### Work request
Pull every line from the records that has the word "agent" in it.
Input records START
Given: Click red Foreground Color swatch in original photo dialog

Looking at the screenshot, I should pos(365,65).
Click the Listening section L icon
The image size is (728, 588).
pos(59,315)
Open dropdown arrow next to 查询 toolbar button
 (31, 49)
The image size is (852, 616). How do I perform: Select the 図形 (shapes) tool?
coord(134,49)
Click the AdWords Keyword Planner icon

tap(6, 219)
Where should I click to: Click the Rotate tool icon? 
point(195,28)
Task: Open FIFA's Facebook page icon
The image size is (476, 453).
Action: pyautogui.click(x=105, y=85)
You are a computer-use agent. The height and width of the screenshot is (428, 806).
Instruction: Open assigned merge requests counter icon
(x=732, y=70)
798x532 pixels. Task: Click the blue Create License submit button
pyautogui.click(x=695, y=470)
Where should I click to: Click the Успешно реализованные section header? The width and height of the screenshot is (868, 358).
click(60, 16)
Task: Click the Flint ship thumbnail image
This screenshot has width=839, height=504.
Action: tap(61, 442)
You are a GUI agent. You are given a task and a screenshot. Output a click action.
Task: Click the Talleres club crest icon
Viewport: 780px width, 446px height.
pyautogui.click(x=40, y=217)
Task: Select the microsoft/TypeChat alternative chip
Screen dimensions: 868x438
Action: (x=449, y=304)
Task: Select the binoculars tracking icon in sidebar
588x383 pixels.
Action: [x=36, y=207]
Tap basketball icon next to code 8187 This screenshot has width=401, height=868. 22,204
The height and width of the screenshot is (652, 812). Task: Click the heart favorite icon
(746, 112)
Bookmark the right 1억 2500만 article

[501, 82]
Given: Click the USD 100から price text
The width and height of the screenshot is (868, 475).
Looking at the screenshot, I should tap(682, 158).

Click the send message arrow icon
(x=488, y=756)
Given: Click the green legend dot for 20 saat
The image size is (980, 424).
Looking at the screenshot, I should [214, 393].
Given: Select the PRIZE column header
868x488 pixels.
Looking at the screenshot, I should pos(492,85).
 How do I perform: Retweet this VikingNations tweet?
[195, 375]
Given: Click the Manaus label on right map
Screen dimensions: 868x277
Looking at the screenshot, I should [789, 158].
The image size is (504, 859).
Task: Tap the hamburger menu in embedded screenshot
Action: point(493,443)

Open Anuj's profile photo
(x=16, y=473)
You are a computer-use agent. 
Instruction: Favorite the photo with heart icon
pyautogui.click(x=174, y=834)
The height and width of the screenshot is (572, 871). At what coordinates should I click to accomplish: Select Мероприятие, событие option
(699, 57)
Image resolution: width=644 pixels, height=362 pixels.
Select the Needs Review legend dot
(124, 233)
Input records END
### Task answer
You are a computer-use agent. The height and width of the screenshot is (428, 806).
You are a GUI agent. You are given a task and a screenshot. Output a click action.
You are a computer-use agent. 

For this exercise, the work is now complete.